Dans ſon ſyſtême général des connoiſſances humaines, le chancelier Bacon diviſe la ſcience humaine en hiſtoire, poëſie & philoſophie, ſelon les trois facultés de l’entendement, mémoire, imagination, raiſon.

L’hiſtoire ſe diſtribue, en naturelle & civile ; la poëſie en narrative, dramatique & parabolique ; la philoſophie en ſcience de Dieu, ſcience de la nature & ſcience de l’homme.
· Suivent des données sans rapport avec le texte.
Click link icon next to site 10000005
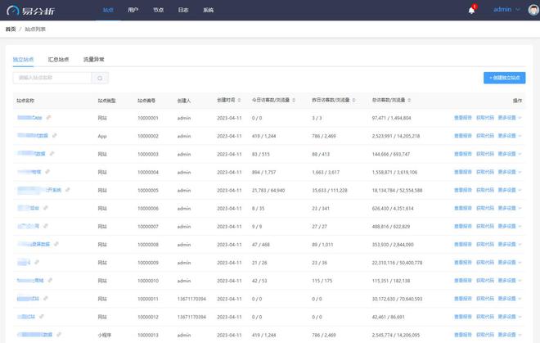Viewport: 540px width, 343px height. 68,190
BACON. Roger Bacon naquit en Angleterre, dans un village du comté de Sommerſet, en 1214, & donna dès ſes premières années des marques d’une grande ſagacité ; ſentant que pour faire des progrès dans les ſciences, il falloit joindre l’expérience au raiſonnement, il s’appliqua à la phyſique & aux mathématiques dans leſquelles il fit des découvertes qui étonnèrent ſes contemporains. Afin de ſe livrer entièrement aux ſciences, après avoir étudié quelque temps dans l’univerſité de Paris, il entra dans l’ordre de S. François, mais il fut bien éloigné d’y trouver la tranquillité qu’il avoit eſpérée. Les bonnes gens de ſon temps l’accuſèrent d’être ſorcier. Son général le fit enfermer, & il fallut que Bacon, pour recouvrer ſa liberté, prouvât qu’il n’avoit point de commerce avec le diable.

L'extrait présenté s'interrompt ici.